I know how to do it, using free technology which is indefinitely scalable, I'd use the Google platform. The overall model would be similar to the Google Search MOOC.

But should I? I've struggled with the rationale. Should I cast the bread upon the water without knowing what will happen? I'm not trying to promote my institution or sell anything. There is all the hassle and potential disaster of a public facing enterprise (ethics, etc). While I could easily end up "teaching" more people than I've taught in my entire university career, I'm unlikely to attract enough people to make it truly Massive. Looking at the participation and dropout numbers from Udacity and Coursera, that means peer support will be lacking, so it feels unlikely to be successful. Pretty much everything I do online is an OER, and yet the take-up is woeful, relatively speaking, and the interactions superficial. Is that the rationale for running a MOOC, the next stage in the evolution of learning? For the past few years I have believed in loosely-coupled micro-content, what does that say about MOOCs?

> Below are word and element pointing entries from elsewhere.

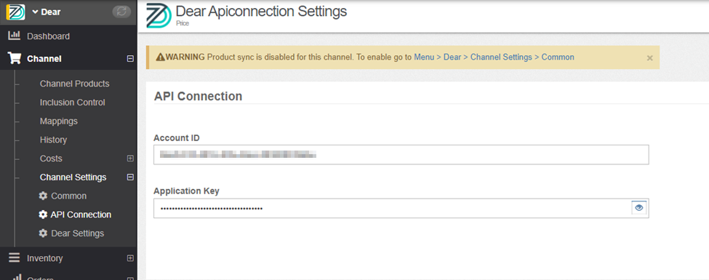Follow the Menu > Dear > Channel Settings > Common link
709x280 pixels.
click(494, 57)
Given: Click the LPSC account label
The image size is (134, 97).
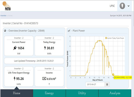Looking at the screenshot, I should coord(112,6).
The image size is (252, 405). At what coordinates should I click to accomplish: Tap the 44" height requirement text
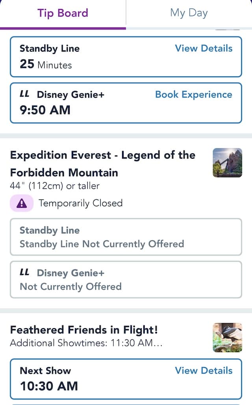tap(55, 186)
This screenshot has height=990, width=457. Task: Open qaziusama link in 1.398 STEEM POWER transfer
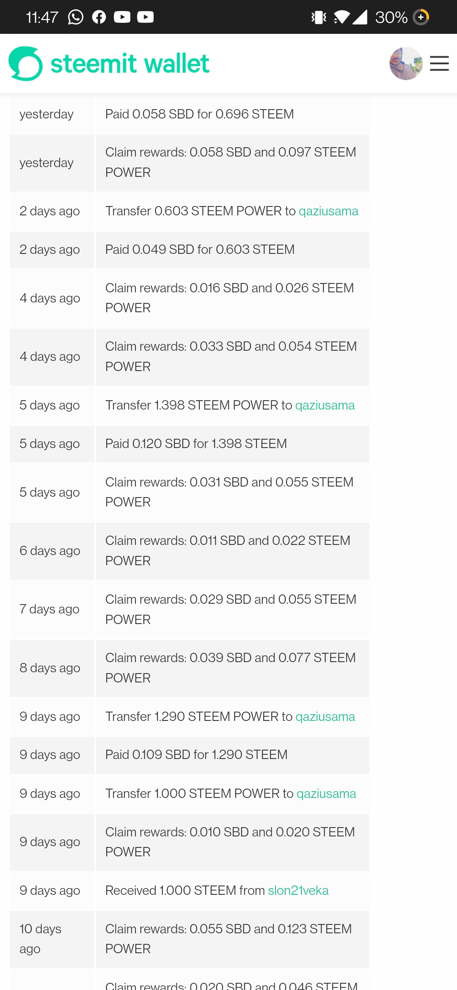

External funding. What if I could get a small grant to run this project - would that change the reasons to do it/not to do it? Should my pedagogy be driven by funding? For a while, I thought yes - learning by doing and all that. But now, having participated in more MOOCs than you can shake a stick at, I don't think so (although I'd still like to do me one of them hippes cMOOCs - if I could ever find the time).

It's still all about Big and Little OERs. MOOCs are better than repositories but they're still Big OER - you can't own a MOOC, you can only run one. I'm out.